**EXERCISE PROMPT**
Please swap every "dropdown" in the material below for "menu", leaving the rest unchanged.

**MATERIAL FOR THE TASK**
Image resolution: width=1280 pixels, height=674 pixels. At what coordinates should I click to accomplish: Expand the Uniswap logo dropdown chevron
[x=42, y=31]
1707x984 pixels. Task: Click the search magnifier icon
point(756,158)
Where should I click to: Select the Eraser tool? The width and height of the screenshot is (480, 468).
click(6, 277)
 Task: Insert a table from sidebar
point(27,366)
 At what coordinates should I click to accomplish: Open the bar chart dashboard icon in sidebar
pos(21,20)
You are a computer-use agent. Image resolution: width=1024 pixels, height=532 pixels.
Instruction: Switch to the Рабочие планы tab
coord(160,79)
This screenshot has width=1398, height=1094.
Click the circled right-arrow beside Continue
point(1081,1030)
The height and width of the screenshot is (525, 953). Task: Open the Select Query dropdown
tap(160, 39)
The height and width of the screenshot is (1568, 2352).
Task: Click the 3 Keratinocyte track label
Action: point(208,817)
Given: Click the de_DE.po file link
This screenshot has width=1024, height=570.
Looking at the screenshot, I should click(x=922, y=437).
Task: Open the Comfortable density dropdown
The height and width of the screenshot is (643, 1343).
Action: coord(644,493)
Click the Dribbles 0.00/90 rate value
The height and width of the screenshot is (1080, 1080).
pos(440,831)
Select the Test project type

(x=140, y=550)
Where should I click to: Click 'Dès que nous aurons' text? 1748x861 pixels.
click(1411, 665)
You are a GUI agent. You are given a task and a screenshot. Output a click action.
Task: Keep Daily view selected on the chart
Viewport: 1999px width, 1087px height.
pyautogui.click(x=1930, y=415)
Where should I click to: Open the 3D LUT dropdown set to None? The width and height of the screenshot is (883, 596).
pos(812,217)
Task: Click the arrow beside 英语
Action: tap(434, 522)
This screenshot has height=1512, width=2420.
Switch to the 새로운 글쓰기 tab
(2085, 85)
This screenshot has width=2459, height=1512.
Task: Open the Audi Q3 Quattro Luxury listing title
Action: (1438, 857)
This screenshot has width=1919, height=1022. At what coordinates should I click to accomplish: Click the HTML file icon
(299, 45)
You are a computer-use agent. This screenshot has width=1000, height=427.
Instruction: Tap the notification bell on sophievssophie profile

**FULL SOLUTION**
Image resolution: width=1280 pixels, height=674 pixels. At what coordinates should I click to accomplish: Expand the Uniswap logo menu chevron
[x=42, y=31]
1707x984 pixels. Task: Click the search magnifier icon
point(756,158)
Where should I click to: Select the Eraser tool? The width and height of the screenshot is (480, 468).
click(6, 277)
 Task: Insert a table from sidebar
point(27,366)
 At what coordinates should I click to accomplish: Open the bar chart dashboard icon in sidebar
pos(21,20)
You are a computer-use agent. Image resolution: width=1024 pixels, height=532 pixels.
Instruction: Switch to the Рабочие планы tab
coord(160,79)
This screenshot has width=1398, height=1094.
Click the circled right-arrow beside Continue
point(1081,1030)
The height and width of the screenshot is (525, 953). Task: Open the Select Query menu
tap(160, 39)
The height and width of the screenshot is (1568, 2352).
Task: Click the 3 Keratinocyte track label
Action: point(208,817)
Given: Click the de_DE.po file link
This screenshot has width=1024, height=570.
Looking at the screenshot, I should click(x=922, y=437).
Task: Open the Comfortable density menu
The height and width of the screenshot is (643, 1343).
Action: coord(644,493)
Click the Dribbles 0.00/90 rate value
The height and width of the screenshot is (1080, 1080).
pos(440,831)
Select the Test project type

(x=140, y=550)
Where should I click to: Click 'Dès que nous aurons' text? 1748x861 pixels.
click(1411, 665)
You are a GUI agent. You are given a task and a screenshot. Output a click action.
Task: Keep Daily view selected on the chart
Viewport: 1999px width, 1087px height.
pyautogui.click(x=1930, y=415)
Where should I click to: Open the 3D LUT menu set to None? The width and height of the screenshot is (883, 596).
pos(812,217)
Task: Click the arrow beside 英语
Action: tap(434, 522)
This screenshot has height=1512, width=2420.
Switch to the 새로운 글쓰기 tab
(2085, 85)
This screenshot has width=2459, height=1512.
Task: Open the Audi Q3 Quattro Luxury listing title
Action: (1438, 857)
This screenshot has width=1919, height=1022. At what coordinates should I click to accomplish: Click the HTML file icon
(299, 45)
You are a computer-use agent. This screenshot has width=1000, height=427.
Instruction: Tap the notification bell on sophievssophie profile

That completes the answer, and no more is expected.